If you are successful in your bid, then you have a week to make your payments. You take the piece of paper back to your dealership to have them get you the actual plates, which of course needs your passport for 2 business days to complete.
Buying the Car
Once you’ve registered for the license plate auction, you can go to your dealership to make the deposit of 5000 RMB and sign the contract.
Once you’ve successfully bid, you can go into the dealership to inspect the car and pay the remainder.
Once you’ve gotten the license plate paperwork, you bring it to the dealer to get the plates. They’ll do the upgrades at the same time.
2008 Buick GL8
I followed the instructions below to get my drivers license in Shanghai. It’s like a wild goose chase just to get the test date scheduled. I go in today to take it. I’ve scanned the test guide.
[Update] Yay, I passed the test. The hardest part is getting to the station. Takes forever with all the traffic. My appointment was at 2:50 and I left at 2 thinking the roads would be pretty clear at that time of day, but it still took 40 minutes. I took the metro because the station is right around the corner from the traffic regulations office and I couldn’t find a cab, but that took over an hour, including the long walk home from the line #1 station - but the weather here is finally warming up so it was a pleasant walk and I was inordinately proud of myself for completing this seemingly simple task.
So the test is on a computer but they do jumble up the order of the questions so you can’t just memorize the answers in order. I seemed to think they may have even jumbled the order of the answers within a question but maybe not. Once you past 90 correct answers, the test stops. You then go downstairs to pay your 55RMB for the license, go back up and wait like at a bank teller, and then - voila - you get your very own Chinese drivers license.
The translation of the test guide has some funny stuff in it like “zebra crossing” for “pedestrian crosswalk.” I thought it was the translator making a joke at first. #15c is hilarious:
15. Before driving motor vehicles, drivers….
a. may drink a little alcoholic drinks
b. must not drink alcoholic drinks
c. are only allowed to drink beer
Most of the test answers are expressly not followed by 90% of the drivers on the road. In fact, I can see many of the test takers being confused by what seem very legit answers like “drivers may smoke when tired” and “a running vehicle should speed up, not letting the vehicle behind to overtake, when it finds another vehicle behind it signaling to overtake.”
1 set of instructions fowarded to me by my friends:
Services in China are ridiculously affordable. In other words, labor is cheap.
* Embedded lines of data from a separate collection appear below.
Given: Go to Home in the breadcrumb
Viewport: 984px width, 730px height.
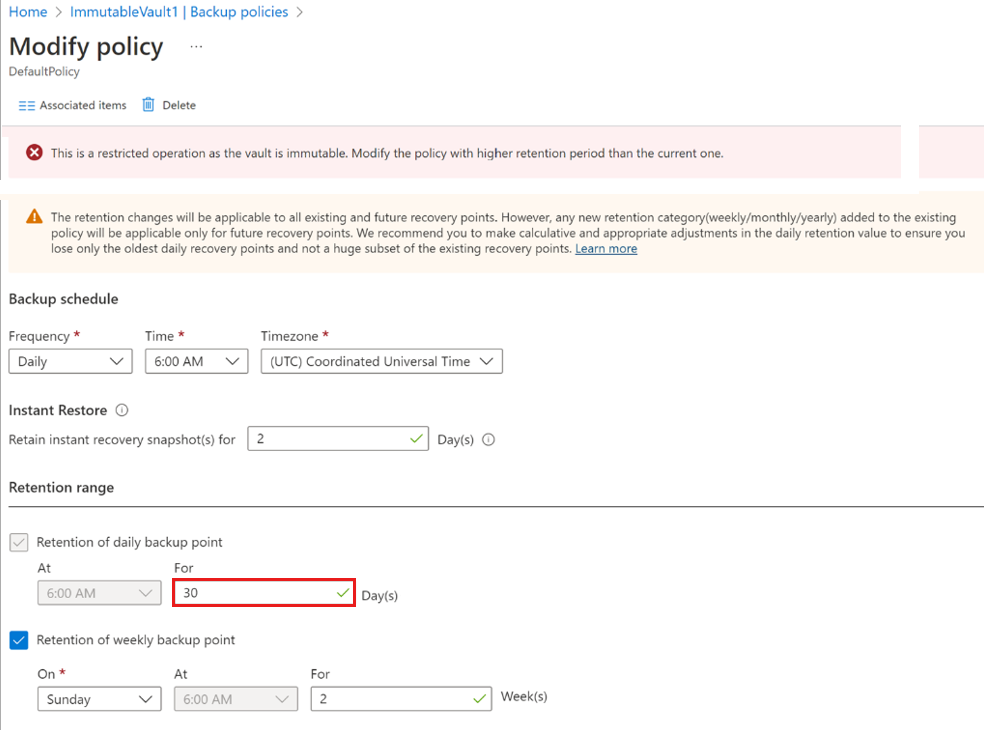Looking at the screenshot, I should click(28, 12).

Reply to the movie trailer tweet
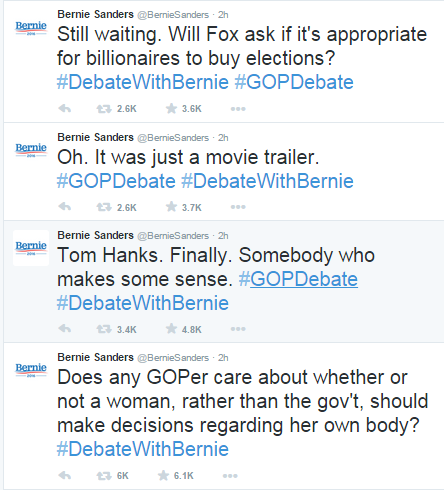[x=65, y=207]
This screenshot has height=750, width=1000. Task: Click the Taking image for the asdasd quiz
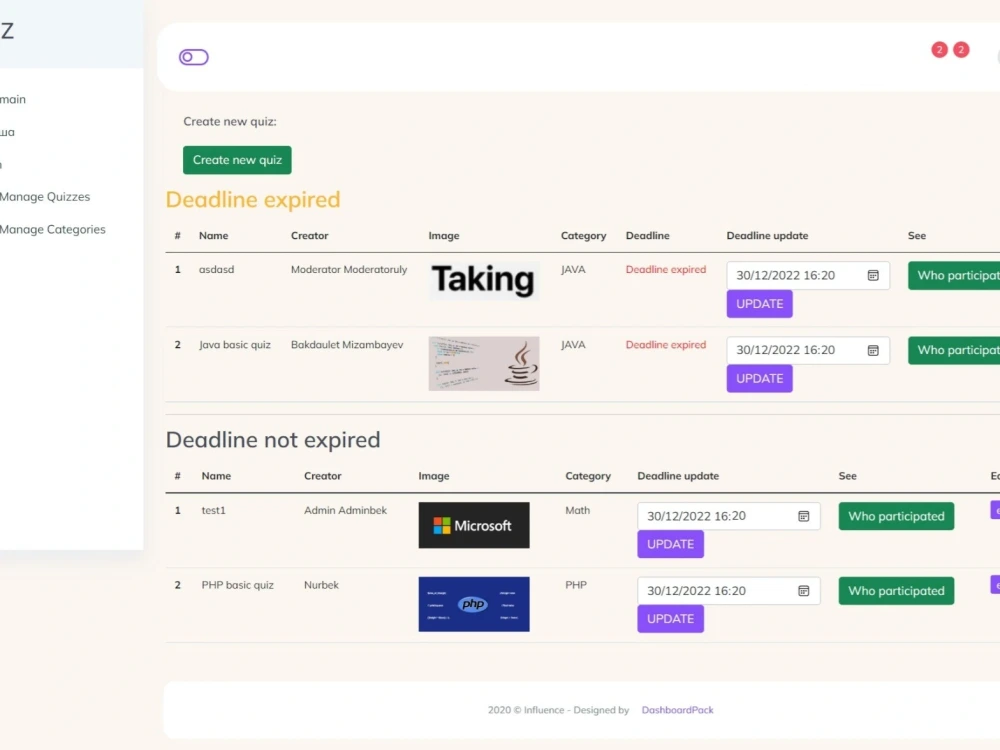tap(483, 280)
We pay our ayi (nanny, maid, cook all in one) double the going rate, and it’s still a great deal, at least half to a quarter of US costs. We get massages all the time, not just because we invested in Diva Life. And haircuts include a long massage and hairwash. Here’s Kyle at our favorite hair salon:
Taxi rides start at 11 RMB. I still think that’s only slightly more than a dollar, but with the dollar is devaluing so quickly, it’s $1.50 now. Rides in town center only add a few “kuai” to the bill, so we never worry about bar hopping or visiting friends after we’ve sent our driver home - yes, we have a driver, but it’s really like leasing a car and the driver comes with it. The great side benefit of cabs is that you can drink and not drive.
Also, there’s no tipping, except included service charges at hotels and fine restaurants. It’s galling to go back to the US and have to add another 15% onto restaurant bill. If you try to tip here, half the time they want to give it back to you. There’s one time when a waiter ran after our party for a block to give the tip back.
Yes we feel spoiled and pampered here. But it makes up for all the annoyances of living in China, well-documented in the government’s attempt to teach the whole country manners before the Olympics.